Tuesday, December 7, 2021

psychology

Fatigue effects of camera use in virtual meetings: an in-person field experiment.

Shockley, KM, Gabriel, AS, Robertson, D., Rosen, CC, Chawla, N., Ganster, ML, and Ezerins, ME (2021). Fatigue effects of camera use in virtual meetings: a within-person field experiment. Journal of Applied Psychology, 106(8), 1137-1155. https://doi.org/10.1037/apl0000948

Commentary

The COVID-19 pandemic has driven many people to work remotely, and virtual meetings have been actively

This rapid increase has been described as exhaustion and zoom fatigue after a day of virtual meetings. This study was investigating how one prominent feature of virtual meetings, the camera, affects the outcome during the meeting and how it affects fatigue.
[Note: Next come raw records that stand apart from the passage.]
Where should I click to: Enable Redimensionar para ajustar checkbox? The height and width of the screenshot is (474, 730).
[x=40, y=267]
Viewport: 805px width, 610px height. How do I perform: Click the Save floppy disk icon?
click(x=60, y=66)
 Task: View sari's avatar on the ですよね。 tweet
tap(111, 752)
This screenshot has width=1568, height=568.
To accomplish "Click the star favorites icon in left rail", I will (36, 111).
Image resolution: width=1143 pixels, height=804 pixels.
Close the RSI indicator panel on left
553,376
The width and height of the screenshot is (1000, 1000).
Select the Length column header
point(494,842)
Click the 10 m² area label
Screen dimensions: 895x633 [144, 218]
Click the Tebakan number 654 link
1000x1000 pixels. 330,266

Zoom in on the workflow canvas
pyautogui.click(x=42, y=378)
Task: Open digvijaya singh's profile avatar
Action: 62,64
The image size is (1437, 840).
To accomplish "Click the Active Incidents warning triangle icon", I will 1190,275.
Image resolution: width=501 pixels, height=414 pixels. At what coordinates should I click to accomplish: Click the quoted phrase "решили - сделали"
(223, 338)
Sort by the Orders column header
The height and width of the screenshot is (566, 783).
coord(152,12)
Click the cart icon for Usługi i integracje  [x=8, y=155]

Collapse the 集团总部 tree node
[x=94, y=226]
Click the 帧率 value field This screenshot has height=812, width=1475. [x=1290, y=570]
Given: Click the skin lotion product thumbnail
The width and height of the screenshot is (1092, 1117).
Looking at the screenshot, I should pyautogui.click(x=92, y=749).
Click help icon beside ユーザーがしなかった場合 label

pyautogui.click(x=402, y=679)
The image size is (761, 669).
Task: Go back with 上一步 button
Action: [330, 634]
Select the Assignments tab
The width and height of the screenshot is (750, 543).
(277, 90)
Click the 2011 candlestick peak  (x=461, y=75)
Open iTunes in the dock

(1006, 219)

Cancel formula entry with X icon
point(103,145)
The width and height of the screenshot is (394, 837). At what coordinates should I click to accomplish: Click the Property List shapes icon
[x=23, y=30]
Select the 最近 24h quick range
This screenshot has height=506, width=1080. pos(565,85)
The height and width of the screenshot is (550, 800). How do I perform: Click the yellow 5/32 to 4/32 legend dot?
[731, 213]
A four-week in-person experience sampling field experiment was used to manipulate the use of the camera. Drawing from theories related to self-representation, they proposed and tested a model in which the research condition (camera on and off) was related to daily malaise. Daily malaise was estimated to be negatively related to voice and engagement during virtual meetings, and gender and organizational tenure moderated this relationship, predicting that using the camera during virtual meetings would be more fatiguing for women and newer members of the organization.

The results of 1,408 daily observations from 103 employees supported the proposed model, with supplemental analysis suggesting that fatigue affects performance in same-day and next-day meetings.

As remote work is expected to become more prevalent in the future, the findings provide important insights into best practices for organizations.